The cell plate of higher plants is formed within a ribosome-excluding cell plate assembly matrix. Phragmoplast microtubules facilitate cell-plate formation by forming a scaffold that directs Golgi-derived vesicles to the forming cell plate. Here, we analyse the effects of the cell-plate assembly matrix on phragmoplast microtubule plus-end geometry by electron tomography of cryogenically fixed Arabidopsis meristem cells. Five distinct microtubules plus-end geometries are seen--blunt, extended, horned, flared and hybrid extended/horned. We have quantified and mapped these types of plus-end morphology during the different stages of cell-plate formation and analysed the effects of cell-plate assembly matrix association on microtubule plus-end morphologies.
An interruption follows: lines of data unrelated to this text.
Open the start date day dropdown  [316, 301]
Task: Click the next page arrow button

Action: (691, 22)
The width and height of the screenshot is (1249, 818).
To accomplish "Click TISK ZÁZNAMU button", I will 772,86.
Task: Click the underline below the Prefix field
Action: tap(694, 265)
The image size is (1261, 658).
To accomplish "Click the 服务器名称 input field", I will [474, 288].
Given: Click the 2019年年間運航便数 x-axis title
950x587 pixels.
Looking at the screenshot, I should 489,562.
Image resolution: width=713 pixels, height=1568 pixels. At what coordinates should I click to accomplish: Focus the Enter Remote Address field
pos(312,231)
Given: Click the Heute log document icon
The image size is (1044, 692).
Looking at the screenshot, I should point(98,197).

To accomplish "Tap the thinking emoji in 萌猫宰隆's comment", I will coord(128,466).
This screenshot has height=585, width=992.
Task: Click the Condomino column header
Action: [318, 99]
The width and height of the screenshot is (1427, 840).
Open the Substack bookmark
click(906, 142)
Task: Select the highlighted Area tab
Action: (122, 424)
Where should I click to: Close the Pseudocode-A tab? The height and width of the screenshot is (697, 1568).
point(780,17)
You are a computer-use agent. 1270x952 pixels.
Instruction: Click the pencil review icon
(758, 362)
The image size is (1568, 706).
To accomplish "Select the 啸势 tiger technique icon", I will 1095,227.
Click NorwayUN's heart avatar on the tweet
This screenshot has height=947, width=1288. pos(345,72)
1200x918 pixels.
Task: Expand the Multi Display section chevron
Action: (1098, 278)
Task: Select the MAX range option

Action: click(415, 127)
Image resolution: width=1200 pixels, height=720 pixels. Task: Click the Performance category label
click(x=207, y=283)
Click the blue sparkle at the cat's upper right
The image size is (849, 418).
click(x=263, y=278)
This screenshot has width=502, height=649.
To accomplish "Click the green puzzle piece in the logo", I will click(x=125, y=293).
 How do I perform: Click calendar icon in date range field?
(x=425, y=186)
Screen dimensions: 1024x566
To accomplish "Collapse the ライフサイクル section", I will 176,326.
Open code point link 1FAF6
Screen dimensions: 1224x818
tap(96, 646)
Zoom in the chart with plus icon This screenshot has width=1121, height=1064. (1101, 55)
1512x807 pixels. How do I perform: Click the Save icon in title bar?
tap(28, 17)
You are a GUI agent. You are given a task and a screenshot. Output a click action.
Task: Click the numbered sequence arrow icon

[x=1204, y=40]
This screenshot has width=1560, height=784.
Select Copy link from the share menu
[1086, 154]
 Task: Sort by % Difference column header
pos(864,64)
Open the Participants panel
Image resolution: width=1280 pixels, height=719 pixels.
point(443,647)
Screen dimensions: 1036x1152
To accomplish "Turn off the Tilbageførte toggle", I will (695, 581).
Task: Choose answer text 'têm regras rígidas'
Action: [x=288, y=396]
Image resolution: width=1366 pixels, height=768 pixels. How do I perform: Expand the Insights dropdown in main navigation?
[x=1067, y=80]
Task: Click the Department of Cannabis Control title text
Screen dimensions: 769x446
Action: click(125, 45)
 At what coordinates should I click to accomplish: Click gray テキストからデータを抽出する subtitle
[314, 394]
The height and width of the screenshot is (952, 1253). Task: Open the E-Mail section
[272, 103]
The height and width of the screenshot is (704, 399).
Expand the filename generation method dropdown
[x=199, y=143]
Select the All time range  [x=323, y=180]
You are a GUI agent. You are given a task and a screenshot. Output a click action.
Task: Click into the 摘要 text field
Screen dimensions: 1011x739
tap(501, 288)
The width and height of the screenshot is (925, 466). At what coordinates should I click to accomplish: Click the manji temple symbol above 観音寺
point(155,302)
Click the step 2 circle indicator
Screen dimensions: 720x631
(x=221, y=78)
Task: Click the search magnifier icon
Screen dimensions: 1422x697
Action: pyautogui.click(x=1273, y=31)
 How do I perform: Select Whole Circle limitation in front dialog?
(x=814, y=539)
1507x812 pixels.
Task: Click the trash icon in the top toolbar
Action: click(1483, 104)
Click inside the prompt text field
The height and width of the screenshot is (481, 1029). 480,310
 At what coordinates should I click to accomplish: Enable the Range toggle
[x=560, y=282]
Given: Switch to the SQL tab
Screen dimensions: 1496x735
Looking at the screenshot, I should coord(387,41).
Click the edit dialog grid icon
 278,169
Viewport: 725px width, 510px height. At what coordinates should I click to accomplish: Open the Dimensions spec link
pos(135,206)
Our results show that somatic-type phragmoplast microtubules do not interdigitate at the cell plate mid-line. The cell-plate assembly matrix is shown to stabilize microtubule plus ends, as evidenced by the fact that of these microtubules that do not terminate in such a matrix, 40-80% are horn-shaped (shrinking), whereas of those that end in such a matrix, 50-70% are blunt (metastable). Also, a third of the blunt-ended microtubules within the cell-plate assembly matrix end at a distance of approximately 30 nm from the cell plate.